■ **Instructions to follow**
Carry on the article about falling New York rents, writing forward from its final sentence.

■ **Selected excerpt**
[Start of Attachment]

New York Rents Fall as Vacancies Rise


John Walkup of UrbanDigs, a real estate data firm, said nearly 1,500 new Manhattan listings came on the market the week of the reopening, about 500 more than you’d see in a normal June. “And while we’ve seen a slow but steady increase in leases signed, it’s low compared to last year, so the question is ‘What will happen with that excess inventory?’ ”

“Everything is supply and demand,” said Mr. Malin. “And there’s a lot of supply but much less demand. Now that everyone is beginning to see what is out there, owners will modify their prices. But most landlords are not going to make a quick decision to do a big price cut. They’ll see what the numbers are, what the traffic is like, what the offers are.”

In Queens, median rental prices in June were down 5.7 percent year over year, to $2,700 a month, according to Douglas Elliman. Brooklyn rental prices were essentially flat, but there were more and deeper concessions in each borough and they showed the same imbalance as Manhattan, with huge increases in new listings and annual declines in new leases.

[End of Attachment]

(Entries drawn from a collection)
[Start of Attachment]

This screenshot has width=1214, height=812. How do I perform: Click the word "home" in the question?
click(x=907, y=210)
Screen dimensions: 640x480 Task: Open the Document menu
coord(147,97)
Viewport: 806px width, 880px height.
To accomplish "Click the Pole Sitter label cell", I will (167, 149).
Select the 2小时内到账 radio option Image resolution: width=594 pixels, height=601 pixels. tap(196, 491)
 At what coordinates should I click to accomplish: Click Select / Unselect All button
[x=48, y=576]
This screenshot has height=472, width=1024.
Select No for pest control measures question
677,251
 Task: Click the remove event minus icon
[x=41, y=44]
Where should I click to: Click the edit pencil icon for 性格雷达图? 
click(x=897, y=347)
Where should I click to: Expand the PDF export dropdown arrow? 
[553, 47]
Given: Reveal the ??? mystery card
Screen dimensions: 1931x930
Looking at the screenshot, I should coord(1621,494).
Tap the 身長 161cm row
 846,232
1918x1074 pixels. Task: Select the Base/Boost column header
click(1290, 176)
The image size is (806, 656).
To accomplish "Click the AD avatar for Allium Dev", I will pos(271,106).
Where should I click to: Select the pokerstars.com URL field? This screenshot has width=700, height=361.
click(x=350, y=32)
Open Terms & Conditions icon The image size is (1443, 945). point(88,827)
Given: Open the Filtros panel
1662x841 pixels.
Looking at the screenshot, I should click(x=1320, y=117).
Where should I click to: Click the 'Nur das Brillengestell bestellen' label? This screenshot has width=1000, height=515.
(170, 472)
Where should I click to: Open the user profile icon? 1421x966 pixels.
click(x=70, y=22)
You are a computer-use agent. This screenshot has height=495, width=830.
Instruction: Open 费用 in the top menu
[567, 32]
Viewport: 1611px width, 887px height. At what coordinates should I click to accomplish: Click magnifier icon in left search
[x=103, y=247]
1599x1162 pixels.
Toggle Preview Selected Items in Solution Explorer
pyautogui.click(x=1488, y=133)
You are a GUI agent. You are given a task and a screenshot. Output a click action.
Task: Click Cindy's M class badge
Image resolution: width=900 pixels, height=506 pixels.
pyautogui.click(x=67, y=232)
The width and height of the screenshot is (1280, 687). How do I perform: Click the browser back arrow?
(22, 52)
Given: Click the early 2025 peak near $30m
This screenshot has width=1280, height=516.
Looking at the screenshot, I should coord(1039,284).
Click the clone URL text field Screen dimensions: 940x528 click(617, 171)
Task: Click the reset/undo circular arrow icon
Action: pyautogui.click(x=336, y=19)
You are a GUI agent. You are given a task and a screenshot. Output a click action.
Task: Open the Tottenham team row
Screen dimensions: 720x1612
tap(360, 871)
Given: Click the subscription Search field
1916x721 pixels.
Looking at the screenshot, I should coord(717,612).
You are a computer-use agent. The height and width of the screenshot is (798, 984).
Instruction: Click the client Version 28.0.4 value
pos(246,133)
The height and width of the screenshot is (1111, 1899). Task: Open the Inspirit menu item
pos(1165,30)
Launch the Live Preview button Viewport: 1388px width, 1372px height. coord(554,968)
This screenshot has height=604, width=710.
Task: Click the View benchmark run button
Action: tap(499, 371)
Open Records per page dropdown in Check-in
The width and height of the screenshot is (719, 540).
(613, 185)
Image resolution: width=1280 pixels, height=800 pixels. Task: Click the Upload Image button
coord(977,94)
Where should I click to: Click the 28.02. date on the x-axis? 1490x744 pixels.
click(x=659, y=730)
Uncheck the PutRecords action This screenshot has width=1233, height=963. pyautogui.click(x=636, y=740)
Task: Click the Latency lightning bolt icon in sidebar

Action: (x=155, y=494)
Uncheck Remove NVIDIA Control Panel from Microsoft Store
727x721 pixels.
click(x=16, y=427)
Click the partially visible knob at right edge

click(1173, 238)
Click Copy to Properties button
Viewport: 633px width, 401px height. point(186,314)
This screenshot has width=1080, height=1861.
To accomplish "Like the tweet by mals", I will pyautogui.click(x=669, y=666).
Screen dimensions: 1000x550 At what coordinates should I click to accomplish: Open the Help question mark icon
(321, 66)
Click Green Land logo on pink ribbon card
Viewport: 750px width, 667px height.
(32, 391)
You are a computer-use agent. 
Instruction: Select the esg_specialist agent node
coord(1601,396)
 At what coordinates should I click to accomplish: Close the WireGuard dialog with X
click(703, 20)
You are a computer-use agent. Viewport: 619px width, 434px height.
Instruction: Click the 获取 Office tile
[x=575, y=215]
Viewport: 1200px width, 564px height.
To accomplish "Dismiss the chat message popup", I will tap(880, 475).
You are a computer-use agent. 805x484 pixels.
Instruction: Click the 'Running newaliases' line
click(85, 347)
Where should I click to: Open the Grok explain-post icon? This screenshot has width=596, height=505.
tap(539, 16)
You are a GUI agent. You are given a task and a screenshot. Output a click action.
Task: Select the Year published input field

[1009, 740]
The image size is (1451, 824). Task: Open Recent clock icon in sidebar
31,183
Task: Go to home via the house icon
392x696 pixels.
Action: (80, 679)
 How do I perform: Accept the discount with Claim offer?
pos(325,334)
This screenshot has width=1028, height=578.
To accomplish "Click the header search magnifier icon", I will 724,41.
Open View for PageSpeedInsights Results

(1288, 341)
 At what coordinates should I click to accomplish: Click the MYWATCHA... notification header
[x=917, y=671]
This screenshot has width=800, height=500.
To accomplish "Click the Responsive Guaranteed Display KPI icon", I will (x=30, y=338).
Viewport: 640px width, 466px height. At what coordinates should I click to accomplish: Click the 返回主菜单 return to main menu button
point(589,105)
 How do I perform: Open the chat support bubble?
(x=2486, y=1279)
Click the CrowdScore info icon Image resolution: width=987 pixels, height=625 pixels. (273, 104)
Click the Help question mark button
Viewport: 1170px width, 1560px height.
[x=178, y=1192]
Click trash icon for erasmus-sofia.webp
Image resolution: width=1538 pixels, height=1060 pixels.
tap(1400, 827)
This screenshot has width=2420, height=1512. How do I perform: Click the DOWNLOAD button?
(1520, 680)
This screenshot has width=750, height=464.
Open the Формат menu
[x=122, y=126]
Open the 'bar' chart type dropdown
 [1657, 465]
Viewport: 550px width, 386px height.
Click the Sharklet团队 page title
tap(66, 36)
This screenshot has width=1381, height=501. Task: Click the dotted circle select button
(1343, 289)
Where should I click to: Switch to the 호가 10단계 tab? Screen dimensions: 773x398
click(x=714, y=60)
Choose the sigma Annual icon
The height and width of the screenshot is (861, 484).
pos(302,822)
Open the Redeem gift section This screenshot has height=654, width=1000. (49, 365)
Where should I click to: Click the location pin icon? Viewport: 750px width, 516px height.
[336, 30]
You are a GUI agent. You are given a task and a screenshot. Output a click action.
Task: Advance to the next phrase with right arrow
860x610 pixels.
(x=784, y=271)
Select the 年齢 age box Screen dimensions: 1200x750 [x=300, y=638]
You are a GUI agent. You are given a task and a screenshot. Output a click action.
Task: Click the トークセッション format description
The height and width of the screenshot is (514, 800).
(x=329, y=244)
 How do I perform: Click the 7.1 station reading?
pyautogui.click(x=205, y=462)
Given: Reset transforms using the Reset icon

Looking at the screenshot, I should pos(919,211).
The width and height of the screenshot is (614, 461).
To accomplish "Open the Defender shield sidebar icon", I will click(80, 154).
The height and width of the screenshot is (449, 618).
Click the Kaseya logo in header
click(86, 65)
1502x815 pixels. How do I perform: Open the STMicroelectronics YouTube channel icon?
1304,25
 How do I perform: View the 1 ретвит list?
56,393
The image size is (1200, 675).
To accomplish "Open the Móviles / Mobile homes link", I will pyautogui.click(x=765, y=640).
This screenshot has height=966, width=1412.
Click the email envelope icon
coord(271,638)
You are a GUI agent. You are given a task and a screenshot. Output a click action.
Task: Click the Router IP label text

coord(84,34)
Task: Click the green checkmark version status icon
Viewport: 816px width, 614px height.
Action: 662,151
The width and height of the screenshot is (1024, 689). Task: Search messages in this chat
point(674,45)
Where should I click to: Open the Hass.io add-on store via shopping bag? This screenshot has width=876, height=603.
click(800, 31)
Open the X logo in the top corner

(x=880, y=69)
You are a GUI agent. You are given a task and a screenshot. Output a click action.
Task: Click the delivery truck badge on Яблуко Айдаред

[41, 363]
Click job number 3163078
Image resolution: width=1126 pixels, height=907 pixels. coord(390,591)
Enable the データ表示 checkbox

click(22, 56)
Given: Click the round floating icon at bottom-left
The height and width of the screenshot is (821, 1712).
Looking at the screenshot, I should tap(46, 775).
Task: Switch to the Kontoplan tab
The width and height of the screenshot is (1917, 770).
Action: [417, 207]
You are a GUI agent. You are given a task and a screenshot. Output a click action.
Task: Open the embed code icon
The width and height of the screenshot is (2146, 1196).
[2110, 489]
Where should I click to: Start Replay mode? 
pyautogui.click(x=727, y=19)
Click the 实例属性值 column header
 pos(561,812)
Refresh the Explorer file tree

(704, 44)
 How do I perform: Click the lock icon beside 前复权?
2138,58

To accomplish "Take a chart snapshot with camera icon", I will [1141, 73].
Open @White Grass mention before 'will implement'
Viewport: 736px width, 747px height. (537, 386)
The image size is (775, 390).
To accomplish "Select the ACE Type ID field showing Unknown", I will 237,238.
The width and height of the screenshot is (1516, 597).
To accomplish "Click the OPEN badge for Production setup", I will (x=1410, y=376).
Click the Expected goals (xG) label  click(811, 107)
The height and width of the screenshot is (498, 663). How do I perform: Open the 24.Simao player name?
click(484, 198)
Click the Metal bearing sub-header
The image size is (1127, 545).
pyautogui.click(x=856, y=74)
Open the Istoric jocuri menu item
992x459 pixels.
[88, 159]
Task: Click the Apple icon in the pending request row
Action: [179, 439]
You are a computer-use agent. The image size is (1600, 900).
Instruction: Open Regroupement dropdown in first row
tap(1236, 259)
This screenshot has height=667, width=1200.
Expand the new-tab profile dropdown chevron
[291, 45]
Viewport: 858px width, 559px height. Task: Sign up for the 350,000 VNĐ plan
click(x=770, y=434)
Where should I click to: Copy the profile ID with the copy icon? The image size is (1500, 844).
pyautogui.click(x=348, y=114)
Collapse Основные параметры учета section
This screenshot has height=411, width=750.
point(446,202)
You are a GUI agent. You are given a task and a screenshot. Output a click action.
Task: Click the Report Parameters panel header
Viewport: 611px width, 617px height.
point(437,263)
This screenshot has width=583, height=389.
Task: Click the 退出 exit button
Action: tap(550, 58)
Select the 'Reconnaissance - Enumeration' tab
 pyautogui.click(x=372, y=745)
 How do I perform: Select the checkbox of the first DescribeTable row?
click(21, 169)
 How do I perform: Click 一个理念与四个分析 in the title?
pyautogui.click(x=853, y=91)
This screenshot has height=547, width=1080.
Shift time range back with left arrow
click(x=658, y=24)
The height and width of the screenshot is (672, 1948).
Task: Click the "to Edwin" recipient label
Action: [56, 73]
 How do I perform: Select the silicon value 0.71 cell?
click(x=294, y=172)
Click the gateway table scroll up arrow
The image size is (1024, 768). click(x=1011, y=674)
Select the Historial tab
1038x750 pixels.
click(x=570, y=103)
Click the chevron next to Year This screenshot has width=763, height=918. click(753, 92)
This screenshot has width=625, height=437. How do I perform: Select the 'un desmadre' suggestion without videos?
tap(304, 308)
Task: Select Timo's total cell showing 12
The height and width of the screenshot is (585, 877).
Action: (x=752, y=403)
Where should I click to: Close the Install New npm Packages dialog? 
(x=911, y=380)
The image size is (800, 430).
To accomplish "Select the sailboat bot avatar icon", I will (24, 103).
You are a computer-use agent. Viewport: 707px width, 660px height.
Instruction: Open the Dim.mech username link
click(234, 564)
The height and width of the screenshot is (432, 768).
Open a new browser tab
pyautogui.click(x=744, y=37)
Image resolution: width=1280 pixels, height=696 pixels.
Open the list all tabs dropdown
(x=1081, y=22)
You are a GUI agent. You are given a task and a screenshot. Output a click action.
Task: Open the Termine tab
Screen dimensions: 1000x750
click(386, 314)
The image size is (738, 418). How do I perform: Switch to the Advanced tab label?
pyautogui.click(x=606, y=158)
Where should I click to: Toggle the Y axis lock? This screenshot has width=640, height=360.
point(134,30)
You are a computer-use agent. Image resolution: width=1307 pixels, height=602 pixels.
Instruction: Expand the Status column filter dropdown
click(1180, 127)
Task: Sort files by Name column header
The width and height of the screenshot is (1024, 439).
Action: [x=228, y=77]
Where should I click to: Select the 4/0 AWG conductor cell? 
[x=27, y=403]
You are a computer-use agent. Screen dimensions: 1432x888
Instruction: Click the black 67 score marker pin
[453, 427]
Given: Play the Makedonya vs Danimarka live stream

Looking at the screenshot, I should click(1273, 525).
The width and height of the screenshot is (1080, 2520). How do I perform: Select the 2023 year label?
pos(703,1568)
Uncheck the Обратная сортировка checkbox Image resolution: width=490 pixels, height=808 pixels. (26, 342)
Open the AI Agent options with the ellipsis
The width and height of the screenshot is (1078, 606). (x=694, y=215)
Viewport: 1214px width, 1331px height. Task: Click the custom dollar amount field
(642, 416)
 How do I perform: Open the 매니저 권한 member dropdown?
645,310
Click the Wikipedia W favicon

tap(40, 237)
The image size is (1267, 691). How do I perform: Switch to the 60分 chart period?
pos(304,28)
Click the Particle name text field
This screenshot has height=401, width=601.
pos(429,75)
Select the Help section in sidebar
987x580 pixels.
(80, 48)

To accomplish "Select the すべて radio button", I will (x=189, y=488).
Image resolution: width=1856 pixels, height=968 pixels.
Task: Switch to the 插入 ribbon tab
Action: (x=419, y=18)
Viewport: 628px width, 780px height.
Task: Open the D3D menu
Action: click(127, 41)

[End of Attachment]

■ **Exercise output**
While lease signings are expected to pick up in July, that may not extend to all segments of the market. Larger, luxury apartments, for example, saw some of the biggest price drops over the last few months, a phenomenon Mr. Miller attributed to the high-end market being more mobile. And wealthy New Yorkers who left the city when the pandemic hit and are comfortably ensconced in country homes for the summer are unlikely to rush back to sign new leases before fall.

It’s too soon to know how many of those who left the city will relocate permanently, but the ongoing uncertainty of the coronavirus situation — especially the announcement on Wednesday that the city’s public schools would open only part-time in the fall — may mean that other renters will delay their apartment hunts as well, especially if they have the flexibility to do so and don’t find the current rental prices compelling.

“It’s certainly not a strong or normal market by any stretch of the imagination. Prices are falling, concessions are rising, the amount of concessions are rising,” said Mr. Miller. “Everything is weakening. In many ways, I think the rental market could be hit way bigger than the sales market.”